### Provided text ###
To simplify this process Python introduced alternative ways to achieve this action known as string formatting
.
Old style
Since Python 2.x the alternative way is to use placeholders, such as %s
, and the %
operator
message = "%s %s %s" % (text, count, fruit)
print(message)
I have 10 cherries
Notice that we didn’t have to use str()
around count
.
Since we use %s
as placeholder, we implicitly request that the value is converted
to its string representation.
You can find information about alternative placeholders and syntax in the old formatting style python documentation.
While powerful, this formatting style was considered impractical or limiting in some situations.
Later versions of Python introduced the .format()
approach also known as new style.
New style
Similarly to the old style, we need to provide a string placeholder, in this case {}
.
message = "{} {} {}".format(text, count, fruit)
print(message)
I have 10 cherries
Although the above example reads exactly the same with old and new style, the latter allows additional flexibility and formatting options.
For instance, referring to the same value more than once and formatting variables in a different order to the text is not possible at all using the old style.
This can be inconvenient e.g. when we want to create a string using values that are always returned from a function in a particular order.
With the new style we can:
message = "{2} {1} and I mean only {1} {0}".format(fruit, count, text)
print(message)
I have 10 and I mean only 10 cherries
Alternative formatting options and a comparison between old and new style can be found in the very useful pyformat.info website.
And as powerful as .format()
is,
the Python community still considered this solution overly verbose.
And so since Python 3.6 a new construct called f-strings
was introduced.
F-strings
f-strings
are as powerful as .format()
but with a simplified syntax.
Reusing the previous example, now with f-strings
we would do:
message = f"{text} {count} and I mean only {count} {fruit}"
print(message)
I have 10 and I mean only 10 cherries
Notice how we got rid of the .format()
part and instead have a little f
before the string.
f-strings
are the third string prefix after raw string literals identified by the r
prefix
and unicode string literals identified by u
.
Expecting the unexpected
So far, we have seen how Python looks when things work as expected.
However, every once in a while, you will run into errors.
We saw this before when we tried to concatenate 10 + "cherries"
without str(10)
.
Errors in Python are called exceptions and the message displayed is called a traceback. The exception name is usually present in the last line of a traceback, together with a description of what might have gone wrong. Tracebacks help us identify where the error happened, while the exception tells us what went wrong.
10 + "cherries"
Traceback (most recent call last):
File "<stdin>", line 1, in <module>
TypeError: unsupported operand type(s) for +: 'int' and 'str'
In this case the traceback tells us that we triggered a TypeError
exception,
caused by trying to use the +
operator on incompatible types int
and str
.
Since we are using a python interactive shell the rest is not particularly informative.
The above traceback is rather short but in real programs, which make use of complex libraries, they can get surprisingly long:
But fear not, although scary at first, learning how to read a traceback is halfway to becoming great at debugging your programs and being a better programmer.
###
__Work required__
Revise the string formatting text above, beginning at the words "With the new" and stopping after "a simplified syntax.", with "verbose" changed to "wordy".
### Data shown ###
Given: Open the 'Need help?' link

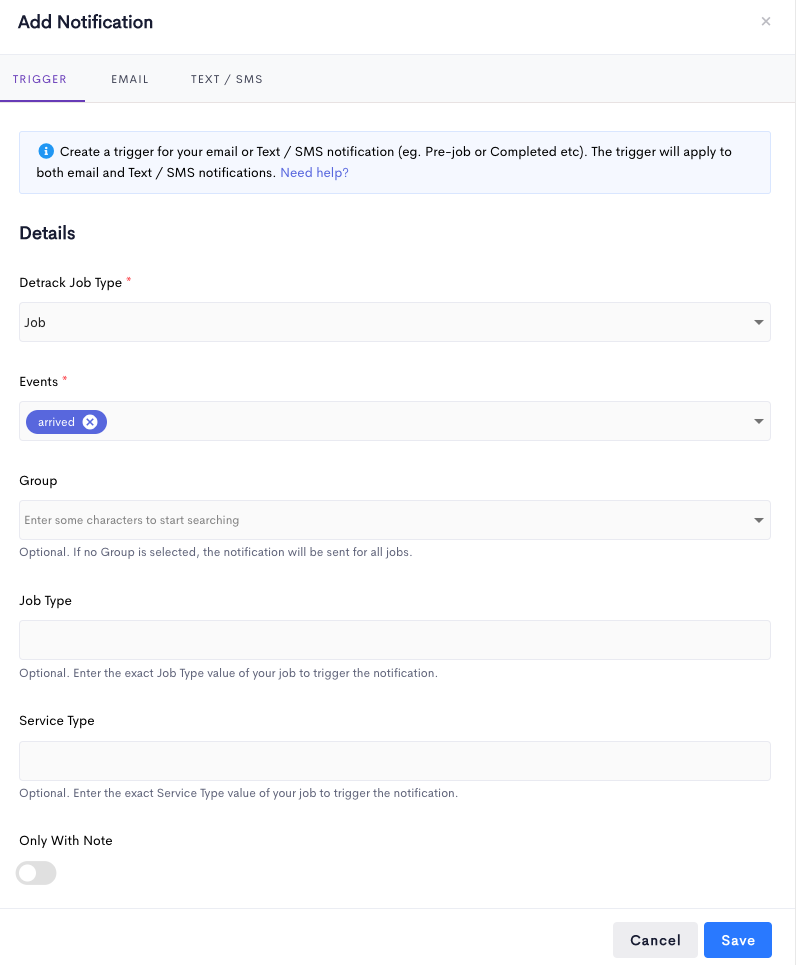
###
### Data shown ###
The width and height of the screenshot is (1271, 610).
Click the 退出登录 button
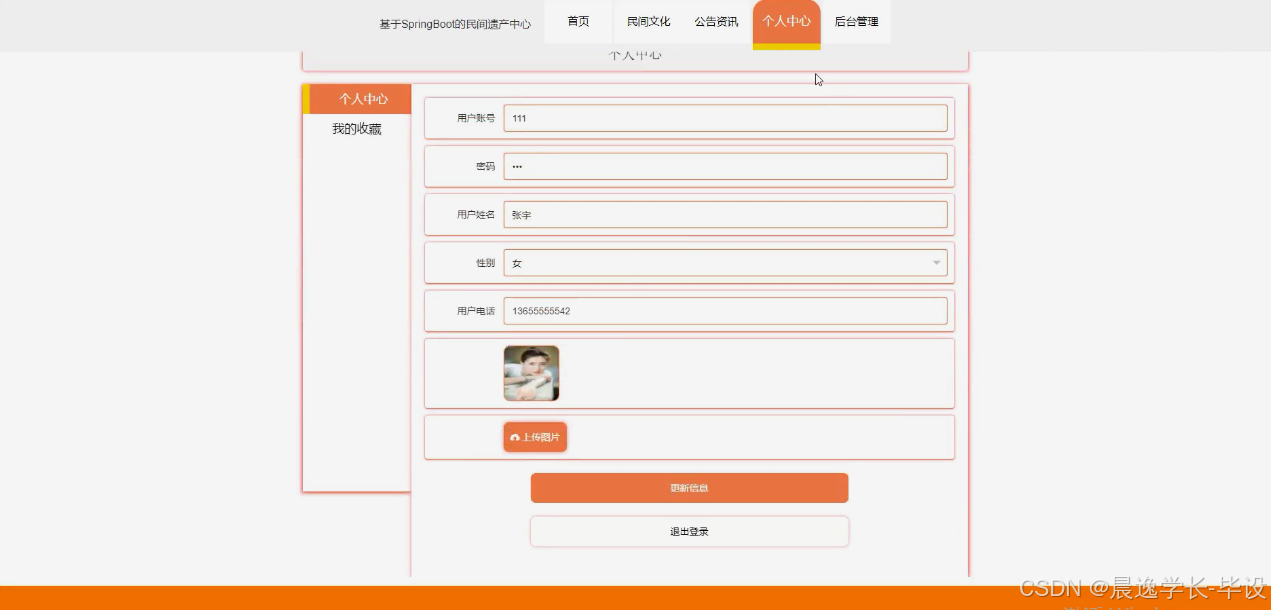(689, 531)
###
__Result below__
With the new style we can:
message = "{2} {1} and I mean only {1} {0}".format(fruit, count, text)
print(message)
I have 10 and I mean only 10 cherries
Alternative formatting options and a comparison between old and new style can be found in the very useful pyformat.info website.
And as powerful as .format()
is,
the Python community still considered this solution overly wordy.
And so since Python 3.6 a new construct called f-strings
was introduced.
F-strings
f-strings
are as powerful as .format()
but with a simplified syntax.